É claro que esta ideia poderia ter graça, mas para isso seria preciso que tivesse mesmo graça, não apenas que pretendesse ter graça.

"Outros" é agora o canal mais visto em Portugal



Segundo a Marktest, o conjunto dos canais especializados distribuídos por cabo ultrapassou pela primeira vez, em Julho último, o share do canal generalista líder, a TVI.

Prossegue assim, de forma previsível, a fragmentação das audiências, agora repartida por perto de duas centenas de canais.

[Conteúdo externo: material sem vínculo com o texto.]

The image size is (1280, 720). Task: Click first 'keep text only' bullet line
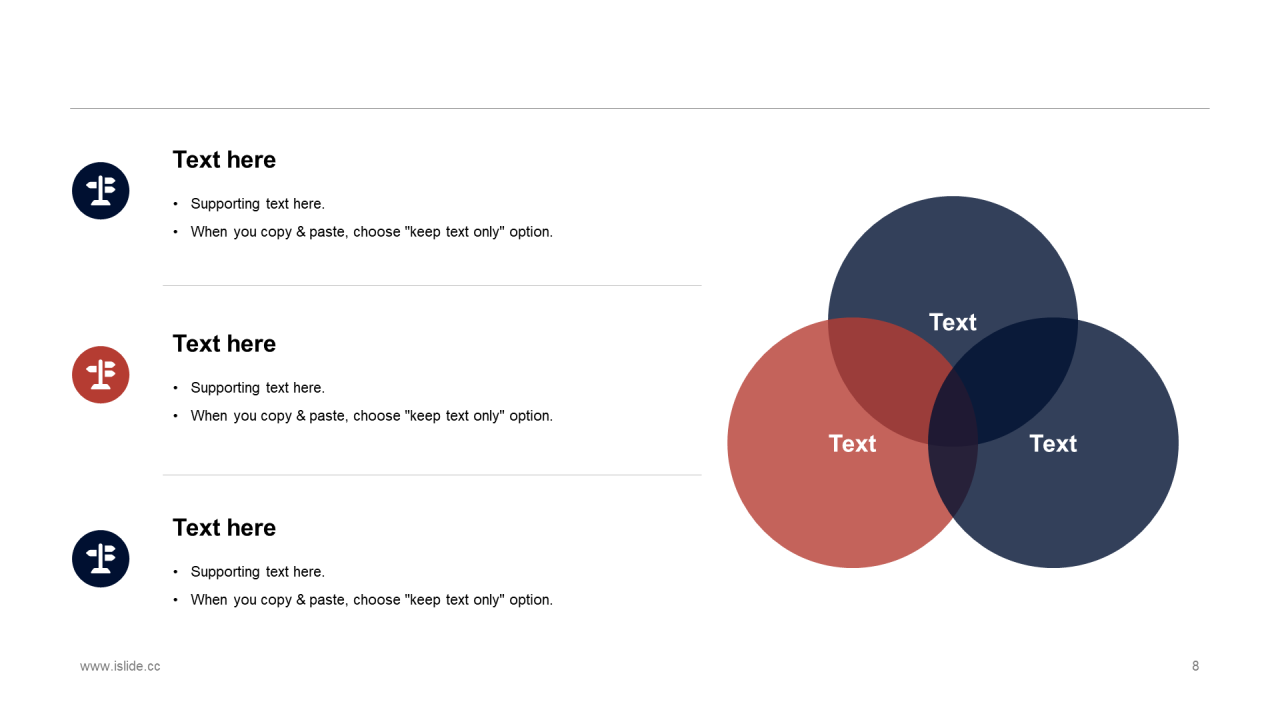[372, 232]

Uma boa audiência num canal de cabo não chega hoje - lembrem-se disso - para encher o Estádio da Luz. As audiências de muitos dos canais distribuídos em Portugal não superam, em down time, umas escassas dezenas de telespectadores.

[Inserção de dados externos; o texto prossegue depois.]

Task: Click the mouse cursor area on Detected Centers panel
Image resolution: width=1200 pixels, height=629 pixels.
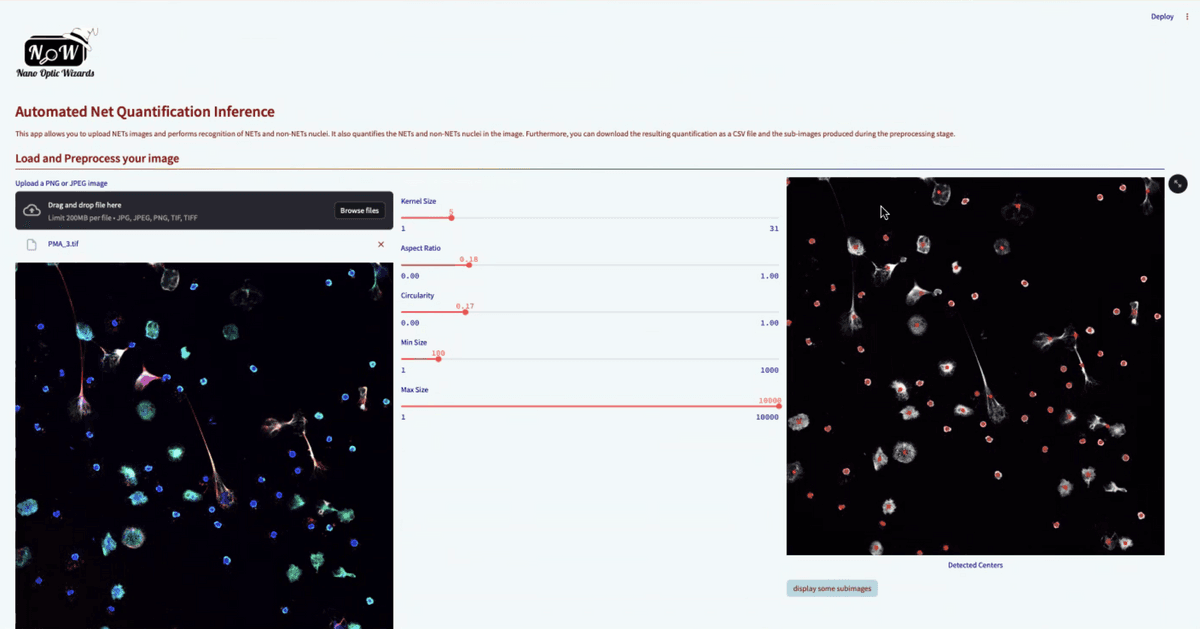Action: (883, 212)
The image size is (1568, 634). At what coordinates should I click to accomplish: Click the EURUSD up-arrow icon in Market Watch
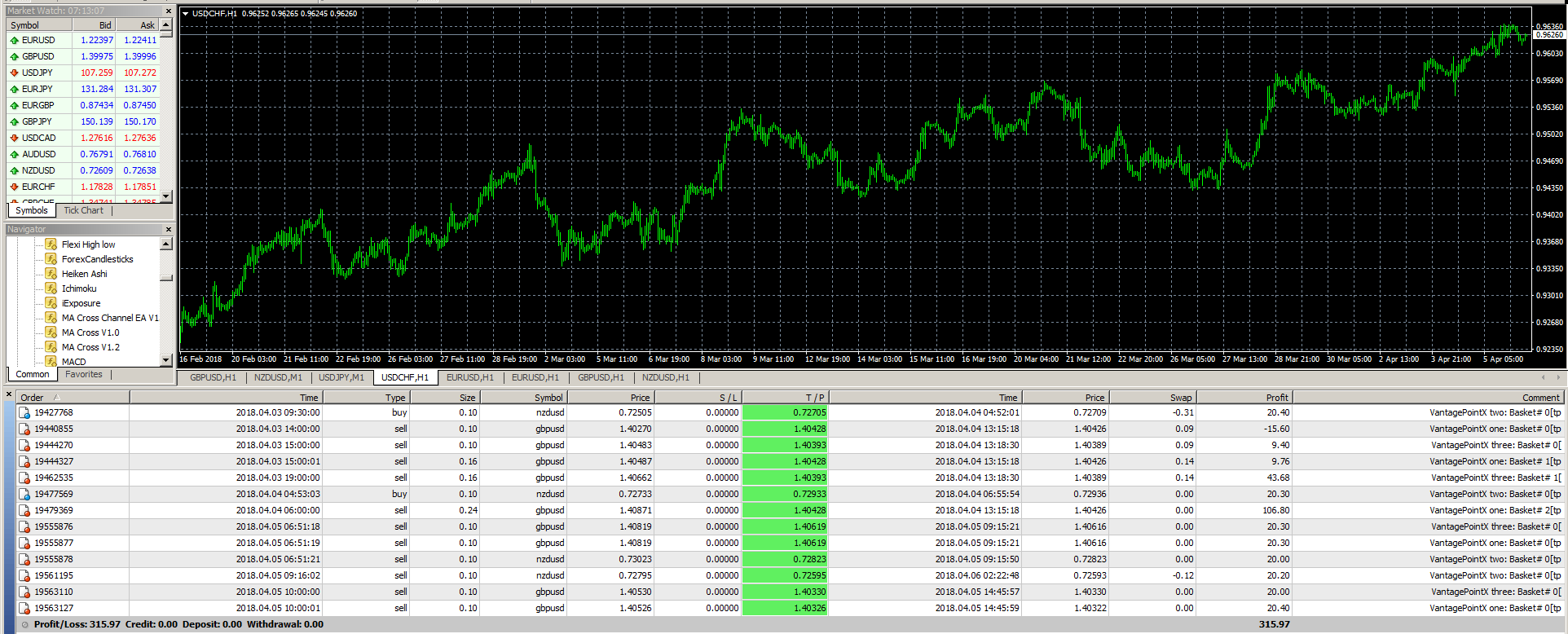14,40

Isto já tem muito pouco a ver com o conceito tradicional de televisão como epítome dos mass media.

2.8.11

E tu, eras capaz de te meter num avião fabricado numa impressora?



Da primeira vez que ouvi falar de impressão 3D não compreendi do que me estavam a falar. Acho por isso normal que, ainda hoje, quase ninguém se tenha apercebido da importância desta revolução que está a decorrer nos bastidores do mundo contemporâneo.

Uma impressora 3D é uma maquineta que, em vez de depositar tinta numa folha de papel, produz objetos de acordo com instruções que recebe de um computador onde foi concebido e desenhado um protótipo usando como matéria-prima materiais plásticos ou metálicos.

Como se pode imagina, elas trabalham por enquanto devagarinho - um bocado como as primeiras impressoras de jato de tinta, lembram-se? - mas em contrapartida não descansam à noite de maneira que, quando a gente acorda, a tarefa está concluída.

De início foram usadas para construir maquetas e modelos em pequena escala. Hoje, porém, são já usadas para fabricar brinquedos, artigos de utilidade doméstica, ou mesmo... aviões.

O SULSA é precisamente o primeiro avião impresso da história, fabricado por uma equipa de engenheiros da Universidade de Southampton.

Se esta tecnologia evoluir tão rapidamente como aconteceu com as impressoras a duas dimensões, dentro de algum tempo compraremos não produtos acabados mas os seus planos de produção e trataremos de fabricá-los nós próprios em nossa casa, eventualmente introduzindo-lhes alterações ao nosso gosto.

Quando isso suceder, os sistemas de produção terão efectivamente alcançado o estágio one-to-one. Estão a ver?